## Work instruction
Some of the lines below need repeating. Reproduce exactly those between the lines holding "Given: Click the blue help question mark icon" and "Viewport: 1536px width, 768px", inclusive.

(Records contained in a dataset)
_ _ _ _ _

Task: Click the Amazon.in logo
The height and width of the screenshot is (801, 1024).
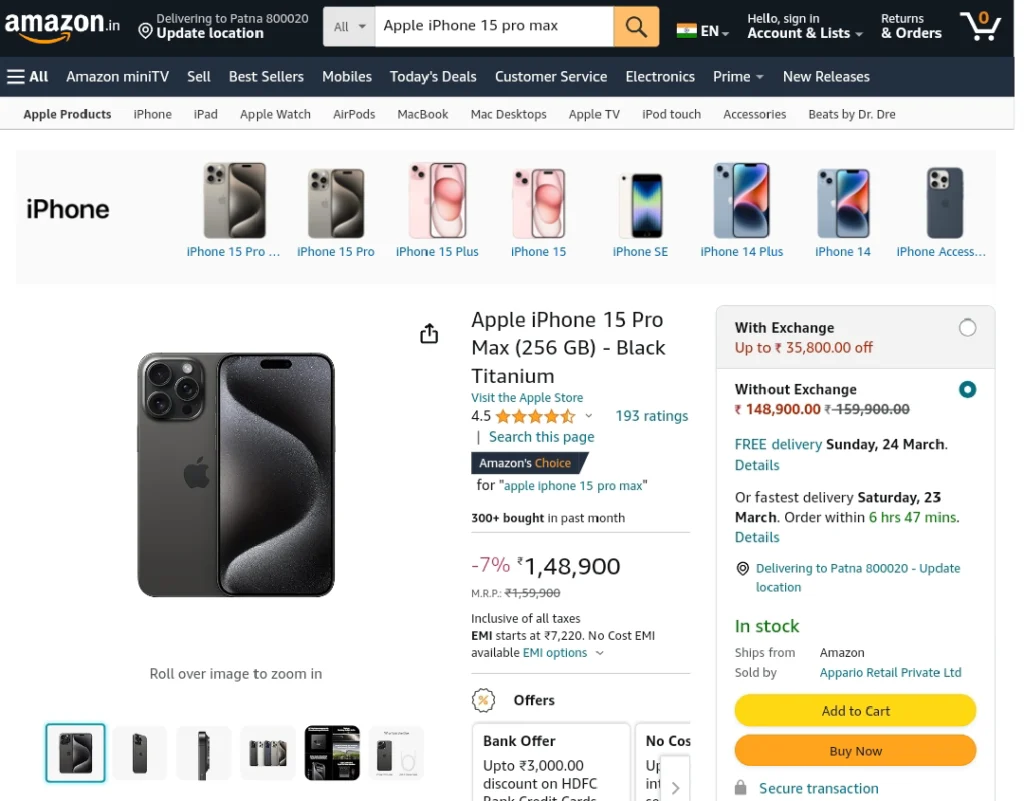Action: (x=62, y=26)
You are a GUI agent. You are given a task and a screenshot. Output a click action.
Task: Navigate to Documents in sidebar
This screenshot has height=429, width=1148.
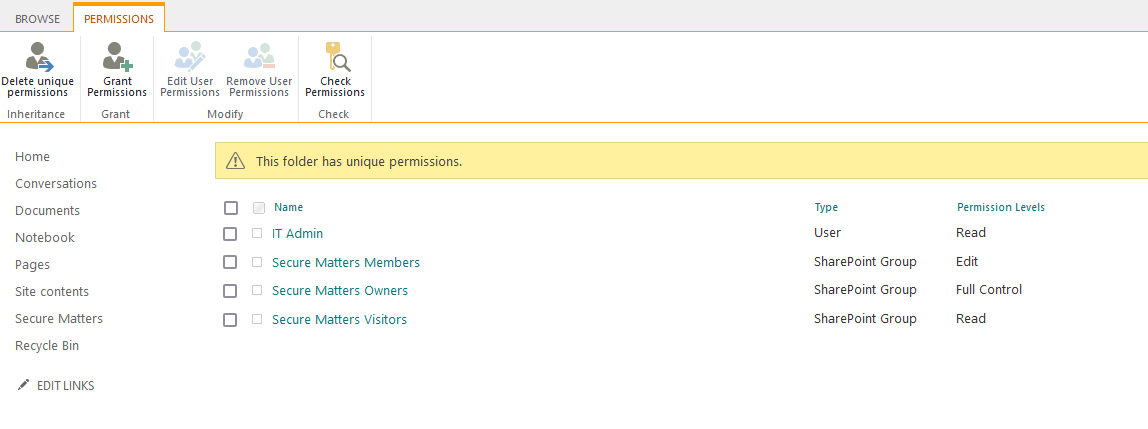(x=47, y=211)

_ _ _ _ _

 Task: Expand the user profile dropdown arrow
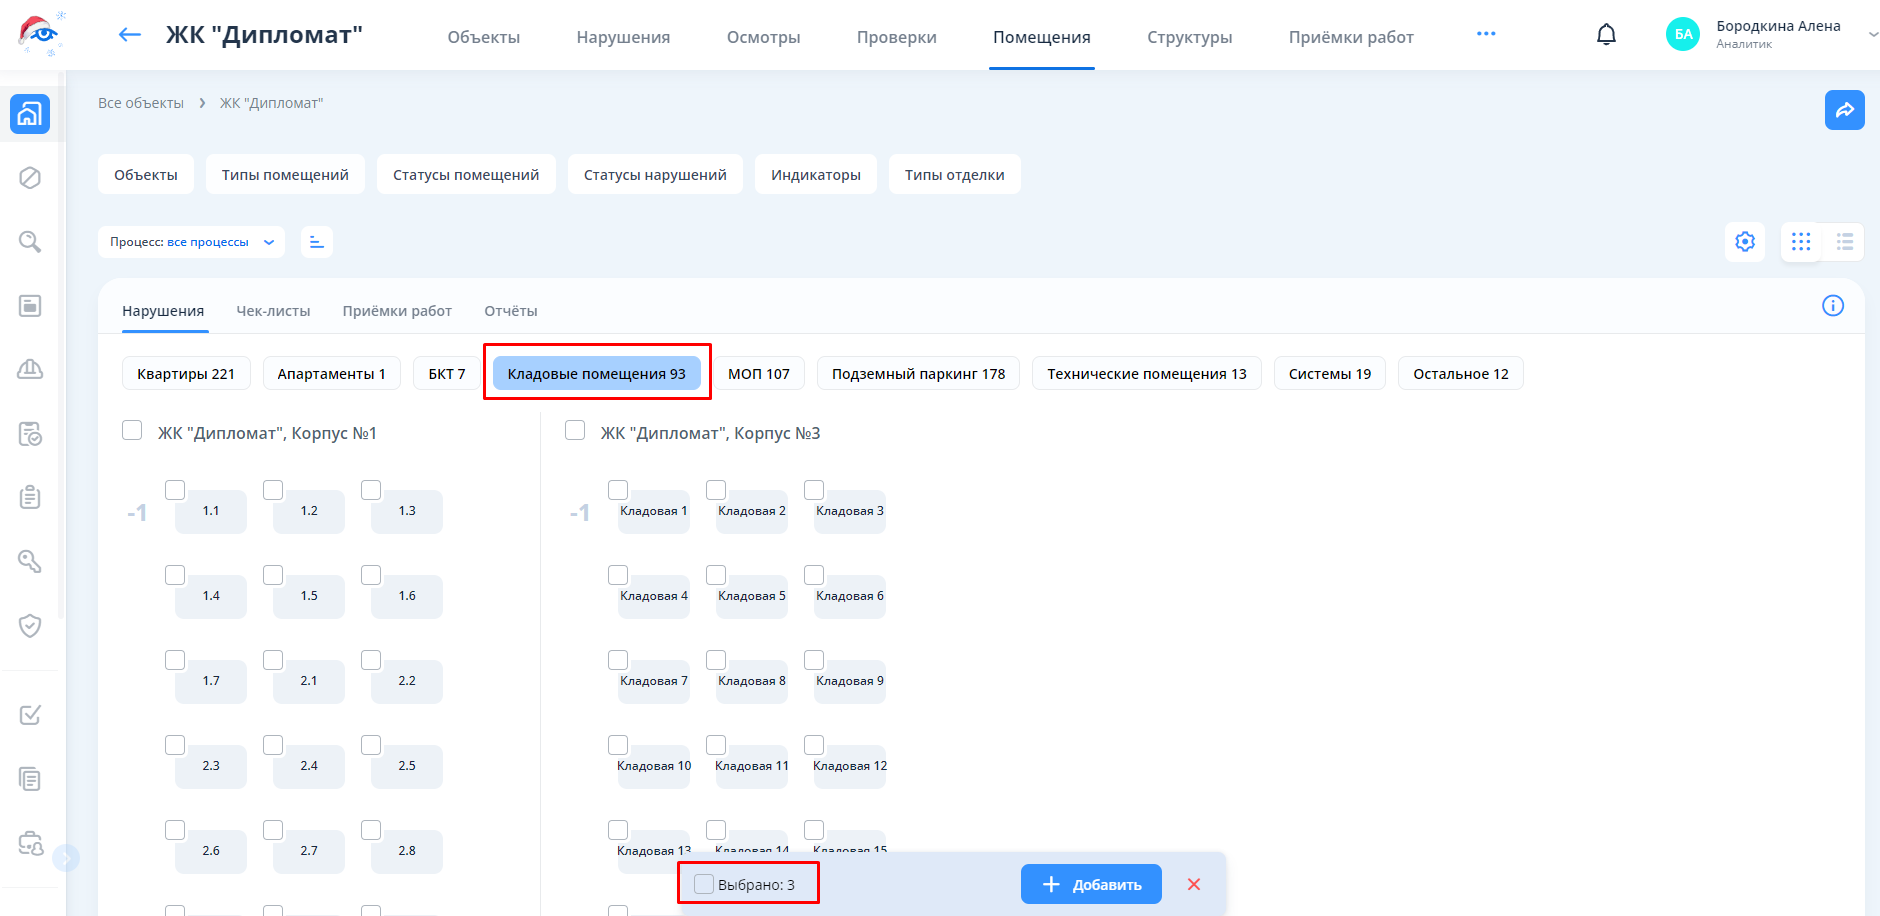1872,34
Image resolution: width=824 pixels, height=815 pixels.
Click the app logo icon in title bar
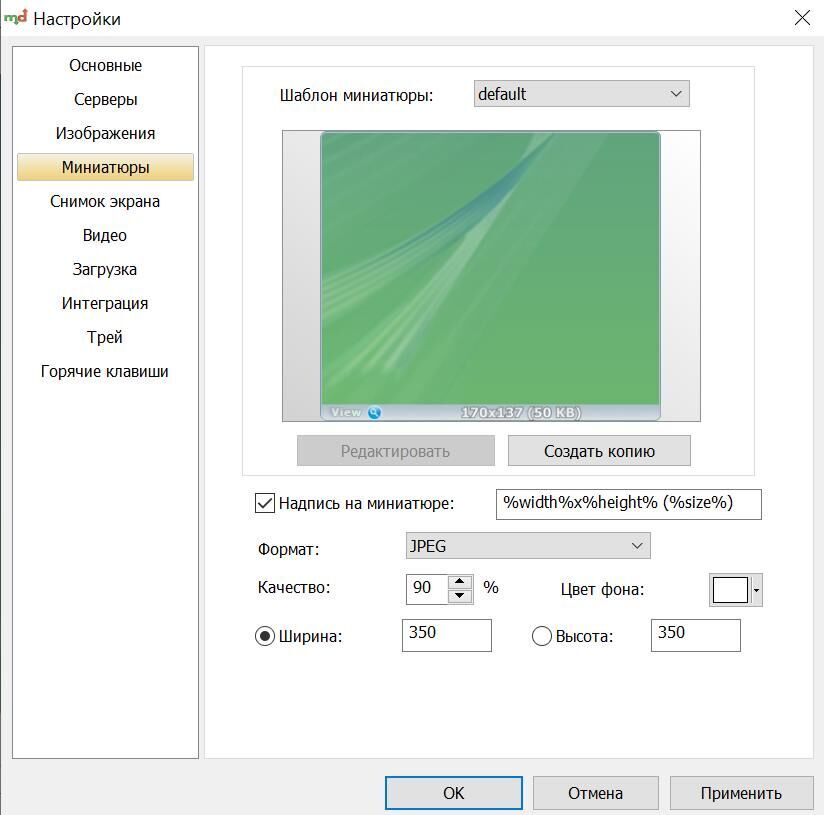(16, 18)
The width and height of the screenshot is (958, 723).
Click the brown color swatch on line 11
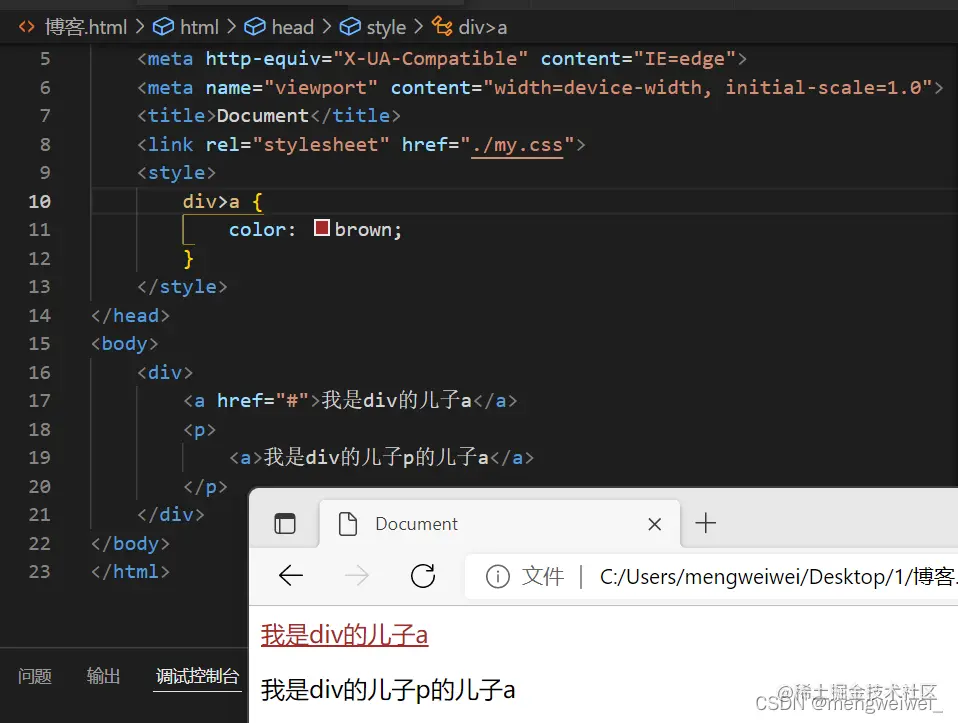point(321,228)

_ _ _ _ _

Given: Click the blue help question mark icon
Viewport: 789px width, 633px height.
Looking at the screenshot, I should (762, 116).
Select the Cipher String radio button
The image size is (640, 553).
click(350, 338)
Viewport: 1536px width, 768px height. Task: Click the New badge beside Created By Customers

_ _ _ _ _

## Answer space
Given: Click the blue help question mark icon
Viewport: 789px width, 633px height.
Looking at the screenshot, I should (762, 116).
Select the Cipher String radio button
The image size is (640, 553).
click(350, 338)
Viewport: 1536px width, 768px height. Task: Click the New badge beside Created By Customers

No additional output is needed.